Reviews Addressing Prediagnostic Weight Loss Bias

 

  1. Koyanagi et al. conducted a pooled analysis of nine population-based cohort studies from Japan, examining the association between BMI and pancreatic cancer (PC) risk. Excluding cases diagnosed within the first three years of follow-up led to slightly increased hazard ratios (HRs), though the number of cases was limited, resulting in wide confidence intervals that included the null value.

 

  1. Aune et al. systematically reviewed cohort studies on the BMI-PC association and specifically addressed the handling of potential prediagnostic weight loss bias. They stratified analyses based on the exclusion of early follow-up periods. The summary relative risk (RR) for a 5-unit BMI increase was 1.10 (95% CI 1.07–1.14) when all studies were included, 1.11 (95% CI 1.05–1.18) when the first year was excluded, and 1.13 (95% CI 1.05–1.21) when the first two years were excluded.

 

  1. Arslan et al. analyzed one case-control and 11 cohort studies, excluding cases diagnosed in the first two years of follow-up. After such exclusion, there was a moderate increase in odds ratios (ORs) for all BMI categories: overweight (1.15 to 1.22), obesity class I (1.13 to 1.22), and obesity class II (1.26 to 1.32).

 

  1. Jiao et al. pooled seven prospective Japanese cohorts, calculating follow-up time from one year after baseline. The summary RR for a 5-unit increase in BMI was 1.06 (95% CI 0.99–1.13) for men and 1.12 (95% CI 1.05–1.19) for women.

 

  1. Genkinger et al. pooled 14 Japanese cohorts but did not report specific results from sensitivity analyses that excluded the first two or five years of follow-up.

 

Analysis of Individual Cohort Studies

 

Building upon Aune et al.’s systematic review, seven additional publications were identified, resulting in a total of 32 studies examining the BMI-PC association. Among these, 24 studies reported excluding initial years of follow-up, with only 13 providing results post-exclusion. Exclusions ranged from the first year to the first five years of follow-up.

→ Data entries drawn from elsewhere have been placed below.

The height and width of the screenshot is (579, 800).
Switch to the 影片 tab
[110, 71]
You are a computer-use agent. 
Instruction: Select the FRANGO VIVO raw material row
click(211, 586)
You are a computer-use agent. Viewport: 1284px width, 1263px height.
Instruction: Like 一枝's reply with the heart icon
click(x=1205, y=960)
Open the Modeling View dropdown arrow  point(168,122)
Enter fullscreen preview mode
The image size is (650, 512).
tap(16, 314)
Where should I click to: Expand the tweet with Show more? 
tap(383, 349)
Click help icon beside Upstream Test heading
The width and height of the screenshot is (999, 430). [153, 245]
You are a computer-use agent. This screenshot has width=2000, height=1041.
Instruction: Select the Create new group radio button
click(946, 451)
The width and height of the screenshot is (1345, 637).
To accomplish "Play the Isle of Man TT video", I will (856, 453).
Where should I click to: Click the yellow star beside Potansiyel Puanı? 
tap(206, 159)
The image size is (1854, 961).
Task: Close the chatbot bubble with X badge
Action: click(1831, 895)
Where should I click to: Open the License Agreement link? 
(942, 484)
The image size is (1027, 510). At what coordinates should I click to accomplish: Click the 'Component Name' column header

Sensitivity analyses generally showed higher estimates than main analyses, particularly for BMI in the obesity range.

 

Further analyses for a 5-unit increase in BMI, stratified by the exclusion of early follow-up years, yielded similar results to the 2012 review. Without exclusion, the summary RR was 1.08 (95% CI 1.06–1.11; I² = 21%, 24 studies). Excluding at least the first year resulted in an RR of 1.07 (95% CI 1.03–1.11; I² = 75%, nine studies), and excluding at least the first two years slightly increased the estimate to 1.08 (95% CI 1.03–1.14; I² = 58%, six studies).

Conclusion

This umbrella review is the first comprehensive evaluation of how previous systematic reviews, meta-analyses, and pooled analyses—along with their included primary studies—have considered prediagnostic weight loss as a potential source of bias in assessing the relationship between body mass index (BMI) and pancreatic cancer (PC). Our findings emphasize the critical need to thoroughly address this bias to accurately determine the impact of overweight and obesity on PC risk.

 

It is well-established that excess weight is positively associated with an increased risk of PC. However, many patients with pancreatic cancer experience unintentional weight loss before diagnosis, known as cancer cachexia. This condition is often defined as a loss of 5% of body weight within six months. Studies have indicated that weight loss in pancreatic cancer patients can commence years before diagnosis. For instance, a 2024 study by Wang et al. found that individuals who experienced a 5.1–10.0% weight loss had a 91% increased risk of developing pancreatic cancer, while those with greater than 10% weight loss faced a 328% increased risk compared to those with no weight loss. Additionally, a large nested case-control study by Tan et al., involving 28,137 PC cases and 261,219 controls, demonstrated a U-shaped relationship between BMI and pancreatic cancer. The study showed that a decline in BMI among pancreatic cancer cases began as early as 33 months prior to diagnosis, with an initial gradual decline phase followed by a rapid decline phase starting approximately nine months before diagnosis.